# Where to install a tachometer on a knee mill



## Pcmaker (Dec 24, 2020)

I have a PM835S mill, which is a Bridgeport clone. Step pulley model. I'll be replacing the motor with a 3 phase so I can put a VFD on. 

I'm trying to see how I can install a tachometer and an rpm display. I'm having a hard time trying to figure out where I can put the magnet


----------



## aliva (Dec 24, 2020)

Try on the bottom of the  ring nut of the spindle. Then install the proximity switch on the rear of the spindle as to not impede your view. The switch will have to be connected to the spindle so it travels with the spindle. Another option maybe on the bottom of the stepped pulley.


----------



## Mitch Alsup (Dec 24, 2020)

Pcmaker said:


> I have a PM835S mill, which is a Bridgeport clone.

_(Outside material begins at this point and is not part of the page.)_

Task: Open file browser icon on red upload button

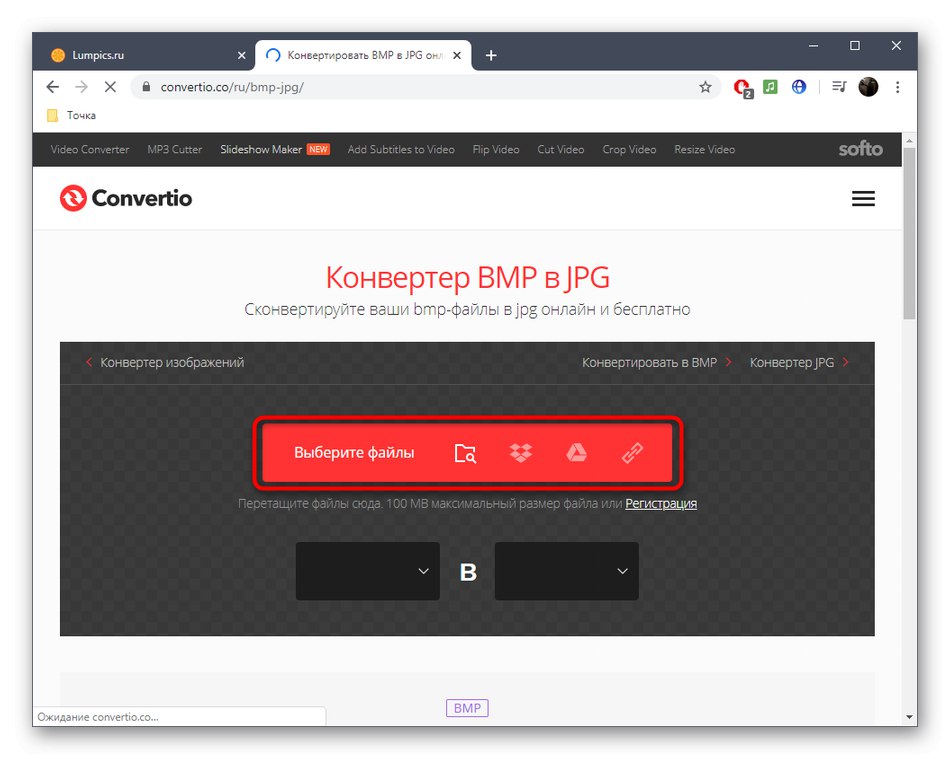Action: (x=465, y=453)
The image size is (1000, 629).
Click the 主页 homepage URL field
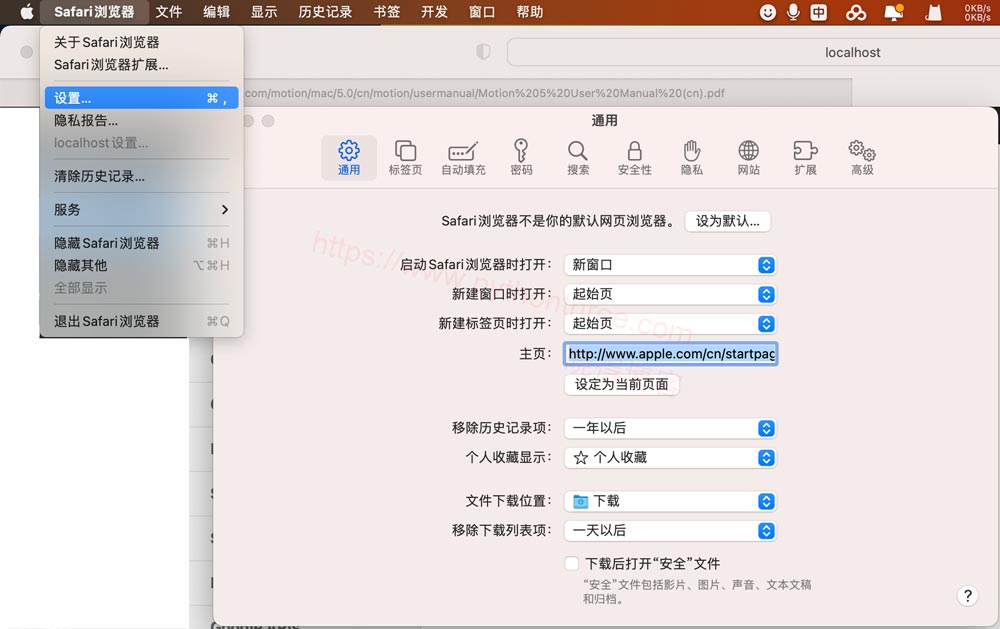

Step pulley model. I'll be replacing the motor with a 3 phase so I can put a VFD on.
> 
> I'm trying to see how I can install a tachometer and an rpm display. I'm having a hard time trying to figure out where I can put the magnet



Why does the VFD not already have a tachometer on it ?

Also note: if you remove the capacitors (start-and-run, or start, and run) from the 1-phse motor you (instantly) have a 3-phase motor !!


----------



## hman (Dec 24, 2020)

Mitch Alsup said:


> Why does the VFD not already have a tachometer on it ?


Unfortunately, there are stepped pulleys and an engage/disengage back gear between the motor and the spindle.  With the 835S, that would mean using a "fudge factor" table with 8 different entries.


----------



## Jackle1312 (Dec 24, 2020)

I installed mine on the top of the spindle step pulley and tapped the housing for the pickup. There was enough range between the magnet and pickup so that it works even with the height change of the pulley when going into/out of back gear. Just had to recess the magnet into the pulley so it would clear the housing.


----------



## hman (Dec 24, 2020)

@Pcmaker - See post #3695 at https://www.hobby-machinist.com/thr...in-your-shop-today.67833/page-370#post-794802
If you don't add a ring light like I did, it's a lot simpler installation ... just need to mount a diffuse-reflective photosensor to the bottom ring nut.  Use an inexpensive digital tachometer, such as: 








						Digital Red LED Tachometer 10-9999 RPM Meter Gauge + Proximity Switch Sensor USA  | eBay
					

Proximity output current: 20mA(For the sensor). Hall proximity model:NJK-5002C.  1 x NPN hall proximity sensor. Red LED Specifications Display:5 x 2cm red LED. Sensor wiring:brown(Power+),black(Test+),blue(signal).



					www.ebay.com
				



These come with magnetic proximity sensors.  You wouldn't want to glue a magnet to the spindle, so you should substitute a diffuse reflective photosensor, like 


			https://www.amazon.com/Taiss-photoelectric-NC（Normally-Adjustable-E3F-DS30B2/dp/B073WRGGTG/ref=zg_bs_306933011_6?_encoding=UTF8&psc=1&refRID=WZ2ZYNDFP0SYKSZN11JF
		

Note that this one is available as either NPN or PNP.  NC or NO is of no consequence.  You'd have to figure out which one works with your tach, then substitute it for the prox.  If you need help figuring out the electronics, feel free to PM me.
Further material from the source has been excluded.